Functionally important role for arginase 1 in the airway hyperresponsiveness of asthma

¹Institutes of Medical Sciences and ⁶Occupational and Environmental Health Program, Dalla Lana School of Public Health, Faculty of Medicine, ²Divisions of Occupational and Respiratory Medicine and ⁴Nephrology, Department and Faculty of Medicine, and ⁵Physiology and Experimental Medicine and Division of Respiratory Medicine, The Hospital for Sick Children, University of Toronto; and ³Keenan Research Centre, Li Ka Shing Knowledge Institute and Gage Occupational and Environmental Health Unit, St. Michael's Hospital Research Centre, Toronto, Ontario, Canada

Submitted 23 January 2009 ; accepted in final form 12 March 2009

L-Arginine metabolism by the arginase and nitric oxide (NO) synthase (NOS) families of enzymes is important in NO production, and imbalances between these pathways contribute to airway hyperresponsiveness (AHR) in asthma.
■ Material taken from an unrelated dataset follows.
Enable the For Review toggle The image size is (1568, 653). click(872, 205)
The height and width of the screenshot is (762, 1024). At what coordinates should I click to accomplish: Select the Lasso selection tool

To investigate the role of arginase isozymes (ARG1 and ARG2) in AHR, we determined the protein expression of ARG1, ARG2, the NOS isozymes, and other proteins involved in L-arginine metabolism in lung tissues from asthma patients and in acute (3-wk) and chronic (12-wk) murine models of ovalbumin-induced airway inflammation. Expression of ARG1 was increased in human asthma, whereas ARG2, NOS isoforms, and the other L-arginine-related proteins (i.e., cationic amino acid transporters 1 and 2, agmatinase, and ornithine decarboxylase) were unchanged. In the acute murine model of allergic airway inflammation, augmentation of ARG1 expression was similarly the most dramatic change in protein expression. However, ARG2, NOS1, NOS2, and agmatinase were also increased, whereas NOS3 expression was decreased. Arginase inhibition in vivo with nebulized S-(2-boronoethyl)-L-cysteine attenuated the methacholine responsiveness of the central airways in mice from the acute model. Further investigations in the chronic murine model revealed an expression profile that more closely paralleled the human asthma samples: only ARG1 expression was significantly increased. Interestingly, in the chronic mouse model, which generates a remodeling phenotype, arginase inhibition attenuated methacholine responsiveness of the central and peripheral airways. The similarity in arginase expression between human asthma and the chronic model and the attenuation of AHR after in vivo treatment with an arginase inhibitor suggest the potential for therapeutic modification of arginase activity in asthma.

S-(2-boronoethyl)-L-cysteine; agmatinase; nitric oxide